_Passage_
LIVE EVENT Q&A: Dr. Andrew Huberman Question & Answer in Portland, OR

Huberman fields a live Portland audience Q&A on TBI, dopamine, cold exposure, light, the microbiome, and doing hard things.

LIVE EVENT Q&A: Dr. Andrew Huberman Question & Answer in Portland, OR
The guest

Andrew Huberman — Professor of Neurobiology and Ophthalmology at Stanford School of Medicine and host of the Huberman Lab Podcast, known for translating neuroscience into practical health and performance tools.

The gist

This is a recording of the audience Q&A from Huberman's "The Brain Body Contract" live event in Portland, Oregon. He answers questions on traumatic brain injury treatment (hyperbaric chambers, EPA fatty acids), how to reduce excess dopamine, anchoring circadian rhythms with light and temperature, the effects of social media and screen time on vision and cognition, the microbiome and fermented foods, and red light therapy. He shares personal stories, including mountaineering with Wim Hof and nearly losing a leg, and closes with reflections on fear, grief, and doing hard things from a place of love rather than fear.

Big reveals

  • Huberman calls hyperbaric chamber data for TBI 'very encouraging,' noting it improves sleep quality which lets the brain repair itself.
  • He says EPA fatty acids at 1-2 grams/day work as well as SSRIs for depression in clinical trials.
  • Contrarian claim: color vision likely evolved to extract time-of-day from yellow-blue sky contrast, not to perceive color of fruit or skin.
  • Personal story: he flew to Spain in 2016 to mountaineer with Wim Hof and nearly lost a leg, returning with his knee tendon exposed.
  • Wim Hof discovered his method while in deep grief after his wife's suicide, plunging into a cold Amsterdam canal.
  • A 16x increase in growth hormone is measurable from four 30-minute sauna sessions in one day, but daily use gives diminishing returns.
  • Huberman admits he used to motivate himself through fear and imagined battles, and now tries to do hard things from a place of love.
  • He reframes grief as love, describing it as the brain remapping where loved ones exist in space, time, and closeness.

_Entries provided_

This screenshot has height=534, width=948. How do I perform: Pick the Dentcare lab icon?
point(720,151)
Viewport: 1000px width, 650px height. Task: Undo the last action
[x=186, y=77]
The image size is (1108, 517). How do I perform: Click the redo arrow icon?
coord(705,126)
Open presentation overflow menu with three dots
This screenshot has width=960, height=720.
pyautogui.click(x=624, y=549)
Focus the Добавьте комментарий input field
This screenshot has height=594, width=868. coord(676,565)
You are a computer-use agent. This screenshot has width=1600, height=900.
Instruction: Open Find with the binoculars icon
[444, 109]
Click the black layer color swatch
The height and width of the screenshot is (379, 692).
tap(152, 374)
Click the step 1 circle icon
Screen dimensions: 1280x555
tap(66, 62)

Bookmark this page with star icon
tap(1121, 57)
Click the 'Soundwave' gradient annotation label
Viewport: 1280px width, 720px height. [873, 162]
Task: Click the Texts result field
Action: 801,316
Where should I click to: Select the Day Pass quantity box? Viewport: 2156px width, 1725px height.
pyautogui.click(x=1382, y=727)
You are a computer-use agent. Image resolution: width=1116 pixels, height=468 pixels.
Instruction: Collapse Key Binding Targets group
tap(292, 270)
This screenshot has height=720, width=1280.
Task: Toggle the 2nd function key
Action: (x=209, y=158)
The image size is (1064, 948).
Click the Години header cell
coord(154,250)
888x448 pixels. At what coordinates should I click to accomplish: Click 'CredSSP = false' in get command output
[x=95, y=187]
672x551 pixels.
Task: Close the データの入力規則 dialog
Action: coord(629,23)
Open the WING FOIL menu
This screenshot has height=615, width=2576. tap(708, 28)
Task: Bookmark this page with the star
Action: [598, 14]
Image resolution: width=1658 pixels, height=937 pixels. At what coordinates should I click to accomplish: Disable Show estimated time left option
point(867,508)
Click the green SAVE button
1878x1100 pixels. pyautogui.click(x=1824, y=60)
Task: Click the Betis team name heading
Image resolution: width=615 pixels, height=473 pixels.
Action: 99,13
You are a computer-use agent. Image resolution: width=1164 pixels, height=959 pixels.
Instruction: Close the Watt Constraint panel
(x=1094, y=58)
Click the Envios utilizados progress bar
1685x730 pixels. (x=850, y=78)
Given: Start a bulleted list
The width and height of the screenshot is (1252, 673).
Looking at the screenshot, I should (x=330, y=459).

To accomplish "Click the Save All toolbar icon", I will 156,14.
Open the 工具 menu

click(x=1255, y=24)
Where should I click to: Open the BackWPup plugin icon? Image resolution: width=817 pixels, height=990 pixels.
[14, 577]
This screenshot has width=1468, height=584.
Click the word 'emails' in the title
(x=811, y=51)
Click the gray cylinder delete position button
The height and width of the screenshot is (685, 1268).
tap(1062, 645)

_Your assignment_
Pick up the summary of Huberman's Portland Q&A where it stops and carry it further.

_Response area_
Things worth remembering

  • Most traumatic brain injuries come not from football but from construction workers, car accidents, and bicycle accidents.
  • Huberman defines addiction as a progressive narrowing of what brings you pleasure, and a good life as a progressive expansion.
  • A low-dose dopamine receptor blocker is one of the oldest psychiatric tools to break obsessive sleeplessness.
  • Eye cells that set the circadian clock respond best to yellow-blue contrast and orange tones found in low-angle sunlight.
  • Staring within two feet for hours lengthens the eyeball and causes myopia; two hours of daily outdoor light can reverse it in kids.
  • Fermented foods (four servings/day) boost the gut microbiome better than expensive probiotics, which can cause brain fog.
  • Getting into 60-degree water produces a long-lasting 2.5x increase in dopamine above baseline, on par with some prescription drugs.
  • In 1908 a Nobel Prize was awarded for phototherapy; red light can improve mitochondrial function in photoreceptors.
  • Red light vision benefits only seem to work in people over 40, within three hours of waking, lasting up to three weeks from minutes of use.
  • Huberman cites a friend putting red light on his testicles to try to boost testosterone, told to him only after handing over the device.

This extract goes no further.